Someone asked me today: How do you know that the dog gives their consent to the type of training you are doing with them?
Bewildered and completely lost in a multitude of thoughts and emotions, I paused.
Is it a prank, and should I walk away?
Is it a joke, and should I laugh?
Is this person serious, and should I explain?
I figured I needed more data to make a coherent decision about the course I wanted to take this conversation in, so I asked: How do you mean?
The person explained that dogs have opinions and that it is only fair and responsible to respect these opinions.

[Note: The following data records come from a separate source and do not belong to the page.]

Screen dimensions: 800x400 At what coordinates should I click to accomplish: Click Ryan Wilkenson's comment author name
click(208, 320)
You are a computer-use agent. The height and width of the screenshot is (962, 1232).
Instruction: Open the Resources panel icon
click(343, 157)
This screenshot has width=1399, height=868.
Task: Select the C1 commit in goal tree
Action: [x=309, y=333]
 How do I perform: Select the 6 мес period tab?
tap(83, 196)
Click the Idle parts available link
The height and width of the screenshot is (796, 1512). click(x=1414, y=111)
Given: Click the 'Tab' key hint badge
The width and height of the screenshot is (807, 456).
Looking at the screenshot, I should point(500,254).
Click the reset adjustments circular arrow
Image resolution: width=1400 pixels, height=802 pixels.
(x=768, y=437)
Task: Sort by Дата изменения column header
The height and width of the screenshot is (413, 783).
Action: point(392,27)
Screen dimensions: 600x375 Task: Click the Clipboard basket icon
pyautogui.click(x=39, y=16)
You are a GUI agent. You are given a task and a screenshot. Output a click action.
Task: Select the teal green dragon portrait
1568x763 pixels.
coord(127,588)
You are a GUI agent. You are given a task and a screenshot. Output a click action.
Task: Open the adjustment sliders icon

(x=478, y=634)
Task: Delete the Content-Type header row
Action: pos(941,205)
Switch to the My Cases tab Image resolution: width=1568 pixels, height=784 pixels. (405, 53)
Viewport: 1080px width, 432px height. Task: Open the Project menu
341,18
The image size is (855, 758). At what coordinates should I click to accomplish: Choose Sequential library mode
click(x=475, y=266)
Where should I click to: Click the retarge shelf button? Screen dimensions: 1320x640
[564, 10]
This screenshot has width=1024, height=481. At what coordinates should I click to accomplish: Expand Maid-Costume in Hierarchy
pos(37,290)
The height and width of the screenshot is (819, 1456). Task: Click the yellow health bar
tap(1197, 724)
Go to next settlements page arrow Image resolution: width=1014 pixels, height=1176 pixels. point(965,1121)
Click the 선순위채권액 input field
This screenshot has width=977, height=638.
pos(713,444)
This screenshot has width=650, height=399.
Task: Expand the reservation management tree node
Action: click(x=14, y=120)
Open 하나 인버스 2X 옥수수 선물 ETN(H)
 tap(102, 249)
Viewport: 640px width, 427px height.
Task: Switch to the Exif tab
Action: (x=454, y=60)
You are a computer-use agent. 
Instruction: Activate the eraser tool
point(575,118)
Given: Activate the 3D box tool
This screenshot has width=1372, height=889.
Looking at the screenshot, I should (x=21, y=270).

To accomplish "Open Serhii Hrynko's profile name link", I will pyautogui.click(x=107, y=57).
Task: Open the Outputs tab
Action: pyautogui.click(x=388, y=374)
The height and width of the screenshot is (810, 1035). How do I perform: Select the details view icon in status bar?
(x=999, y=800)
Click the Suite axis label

For instance, they said, if someone wants to pet a dog and the dog makes eye contact, it means the dog is giving its consent. Conversely, if it looks away, it does not care for being touched.
Other examples included:
• Growling as a dog’s way of saying it’s tired or overwhelmed and wants to be left alone.
• Pulling on the leash as a way of saying we need to move faster.
• And my favourite one: a dog barking at other people and dogs because it can sense that these beings are inherently “bad.”
Of course, this barely coherent mix of stereotypes about dogs is amusing.
But one cannot help but notice that the pervasiveness of such stereotypes—and people’s unwillingness to think beyond them—is deeply problematic.
It’s not the “asking/waiting for consent” part that got me.
It’s the complete and utter ignorance about a dog’s body language.
There are a million different ways in which a dog can make eye contact with a person.
From a mellow, relaxed glance, to a curious and engaging “let’s have fun!” look, to a daring stare of an animal ready to fight.
Likewise, growling can be an innocent grumble—or a clear “come closer and I will bite you” warning.
These little looks, sounds, and motions dogs perform are not generic “body language signs” you can read about in a book.
They’re your dog’s unique way of communicating with the world around it.
You can’t worry about your dog consenting (or not) to something before you understand what the act of consenting even looks like.
In fact, due to the inherent differences between human and canine species, the whole premise of our coexistence rests on an expectation—an expectation that is anything but consent-driven—that dogs will ignore their instincts, change “undesirable” behaviours, and adapt to our lifestyle.
And they do—because dogs, unlike humans, don’t overthink things.
There is no concept of “consent” in animal society.
A dog will willingly do things it enjoys, hesitate and resist when unsure, and fight if forced to do something it strongly dislikes.
No hard feelings.
No separation agreements.
No psychological trauma.
No lawsuits.
As simple as that.
Everything else is imagined and mythologized by owners who want to find something human about their dogs so badly that they forget it’s a dog—not a human—and, in doing so, often act disrespectfully and even abusively toward the animal they took into their care.
Dogs don’t need to be asked for consent.
They just need to be understood—and respected—for who they are.